The stock market, which was in a proven uptrend a few months ago, changed to an uptrend-under-pressure mode before switching to a downtrend mode, sending Nifty bulls on a roller coaster trip. Bulls bought the dip as if it were genetically pre-programmed for them to do so, and Nifty is currently back in a rally-attempt phase after hitting a 52-week low at 15,183 last week. However, technical indications have not yet indicated that the Nifty has reached a bottom.
“When the market direction changes, it is crucial to keep your watchlist ready and act accordingly. A great way to find worthy watchlist choices is to focus on stocks that hold up well during the correction,” financial services firm William O'Neil India said in a note to investors.

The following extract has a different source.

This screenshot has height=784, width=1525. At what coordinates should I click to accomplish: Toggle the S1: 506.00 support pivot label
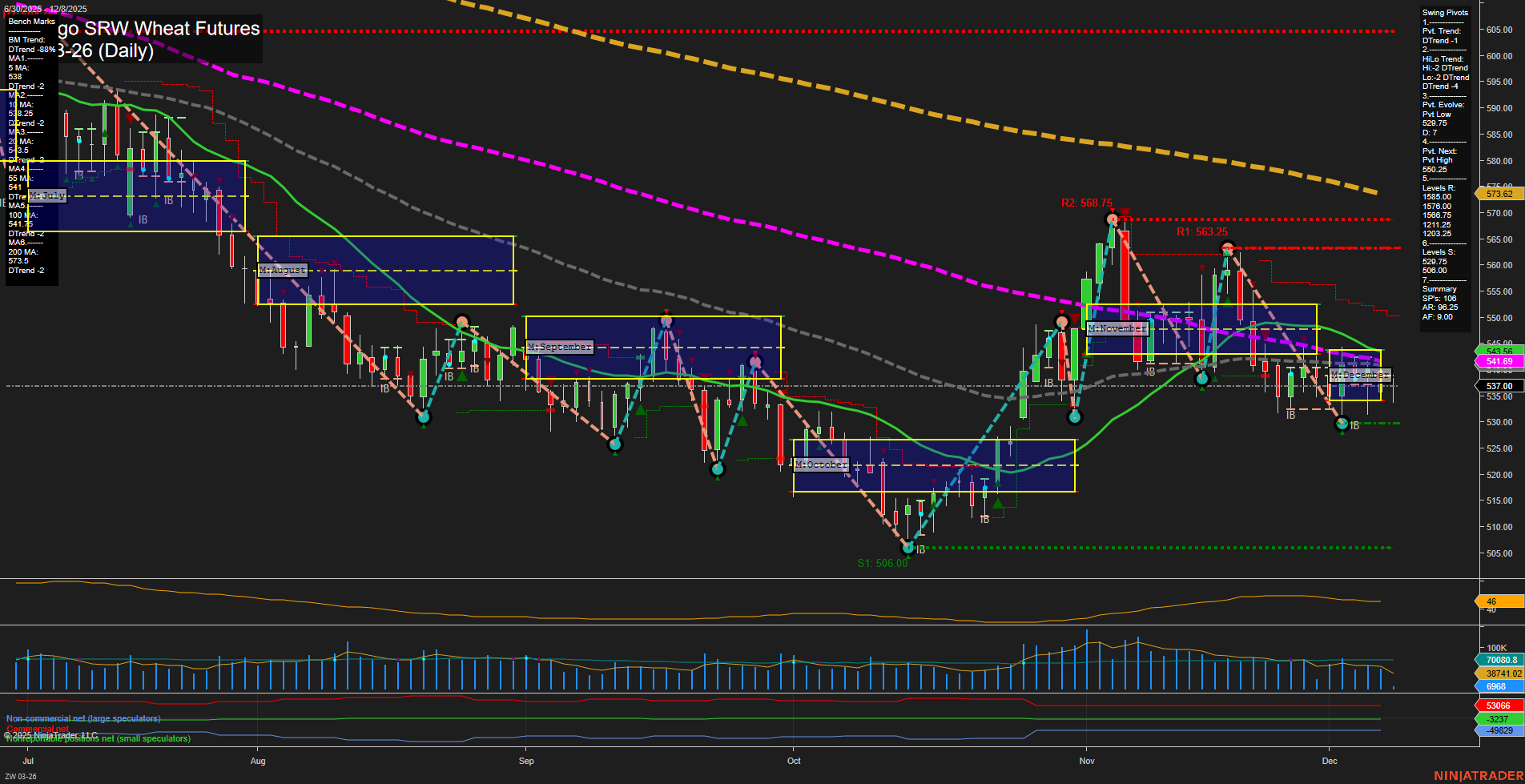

It suggests investors to find stocks with higher Relative Strength Ratings. “You would also want your stocks to hail from leading groups, so insist on a solid Group Rank. Fundamental strength should also play a vital role. Remember, you're looking for the very best the market has to offer. That means finding stocks with good quarterly sales and profit growth. EPS Rank will help you here,” it said.
Their data reveals that, in the last five weeks, the RS Ratings of top bank stocks with significant Nifty weighting have increased, which is a promising sign. Last week, the RS Ratings of IT stocks also increased.
If Nifty rebounds from here, these sectors might be the prospective market leaders, according to the research. In contrast, the RS Ratings of metal companies, which have been under pressure as a result of declining commodity prices, are extremely low and don't seem to be getting any better.
“Without trying to predict and decode stories, we will take what the market gives and continue to monitor the unfolding conditions. Stocks that are breaking out of their bases, with higher relative strength and superior fundamentals, can do well,” William O'Neil India said.
In the past month, Nifty and Nifty IT both had declines of 2.64 percent, while Nifty Bank experienced a decline of 1.93 percent. As the metal index has fallen 11.27 percent in a month, metal stocks have been the greatest wealth destroyers. On the other hand, the pharmaceutical index has seen a 4% decline in value.